[[ PROVIDED DATA open ]]

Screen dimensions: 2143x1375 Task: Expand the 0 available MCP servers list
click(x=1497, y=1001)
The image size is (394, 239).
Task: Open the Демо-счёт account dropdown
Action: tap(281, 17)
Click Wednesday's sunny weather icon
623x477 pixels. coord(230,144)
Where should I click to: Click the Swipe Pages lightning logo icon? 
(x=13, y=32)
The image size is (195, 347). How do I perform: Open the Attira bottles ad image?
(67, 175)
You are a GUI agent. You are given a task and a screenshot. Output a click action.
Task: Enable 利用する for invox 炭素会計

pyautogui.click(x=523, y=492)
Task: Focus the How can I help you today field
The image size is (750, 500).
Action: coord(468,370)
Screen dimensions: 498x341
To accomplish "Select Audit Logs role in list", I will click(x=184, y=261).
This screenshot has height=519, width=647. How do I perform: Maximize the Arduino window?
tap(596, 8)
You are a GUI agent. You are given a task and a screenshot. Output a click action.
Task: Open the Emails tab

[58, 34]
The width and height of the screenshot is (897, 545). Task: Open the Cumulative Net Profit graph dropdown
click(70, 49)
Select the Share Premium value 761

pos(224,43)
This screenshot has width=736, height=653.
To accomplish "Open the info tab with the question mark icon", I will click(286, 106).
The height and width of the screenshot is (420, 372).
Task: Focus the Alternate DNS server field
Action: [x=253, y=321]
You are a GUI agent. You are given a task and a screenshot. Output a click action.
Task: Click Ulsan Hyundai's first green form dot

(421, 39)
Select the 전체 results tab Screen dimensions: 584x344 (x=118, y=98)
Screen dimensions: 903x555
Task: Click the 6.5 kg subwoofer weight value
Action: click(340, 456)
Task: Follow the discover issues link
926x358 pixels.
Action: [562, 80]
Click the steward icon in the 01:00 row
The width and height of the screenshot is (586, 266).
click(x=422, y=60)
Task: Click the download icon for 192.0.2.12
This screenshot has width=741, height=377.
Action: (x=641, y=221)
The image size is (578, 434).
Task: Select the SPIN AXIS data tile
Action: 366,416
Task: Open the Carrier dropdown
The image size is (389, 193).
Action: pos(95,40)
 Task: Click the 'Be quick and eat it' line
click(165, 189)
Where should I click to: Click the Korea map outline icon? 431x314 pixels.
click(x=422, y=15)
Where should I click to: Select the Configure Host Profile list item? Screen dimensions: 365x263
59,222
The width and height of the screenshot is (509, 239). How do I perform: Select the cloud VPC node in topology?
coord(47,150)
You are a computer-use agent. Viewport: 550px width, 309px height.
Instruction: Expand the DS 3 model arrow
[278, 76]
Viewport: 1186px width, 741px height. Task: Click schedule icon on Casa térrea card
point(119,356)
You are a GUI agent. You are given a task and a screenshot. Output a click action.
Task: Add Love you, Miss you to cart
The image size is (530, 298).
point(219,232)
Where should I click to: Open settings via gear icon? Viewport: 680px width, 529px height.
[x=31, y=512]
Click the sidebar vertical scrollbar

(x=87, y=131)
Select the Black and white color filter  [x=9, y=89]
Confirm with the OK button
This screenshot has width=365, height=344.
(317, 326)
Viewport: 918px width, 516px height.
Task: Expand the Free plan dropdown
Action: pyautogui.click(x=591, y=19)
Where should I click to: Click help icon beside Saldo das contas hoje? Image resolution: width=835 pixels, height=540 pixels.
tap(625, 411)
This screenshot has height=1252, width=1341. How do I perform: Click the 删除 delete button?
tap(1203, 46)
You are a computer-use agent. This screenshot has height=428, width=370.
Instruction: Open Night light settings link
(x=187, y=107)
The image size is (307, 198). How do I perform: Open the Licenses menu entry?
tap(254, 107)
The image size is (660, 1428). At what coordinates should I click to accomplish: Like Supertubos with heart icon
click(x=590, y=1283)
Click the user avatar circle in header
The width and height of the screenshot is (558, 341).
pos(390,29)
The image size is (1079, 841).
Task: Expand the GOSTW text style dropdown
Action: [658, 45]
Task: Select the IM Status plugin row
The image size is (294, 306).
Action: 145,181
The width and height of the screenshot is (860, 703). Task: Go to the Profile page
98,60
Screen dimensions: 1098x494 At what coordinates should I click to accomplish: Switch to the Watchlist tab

[[ PROVIDED DATA closed ]]

• [WORK INSTRUCTION] Lines containing the word "computer" are to be pulled from the records and copied.

• [ANSWER TO THIS EXERCISE]
You are a computer-use agent. Viewport: 550px width, 309px height.
You are a computer-use agent. This screenshot has height=428, width=370.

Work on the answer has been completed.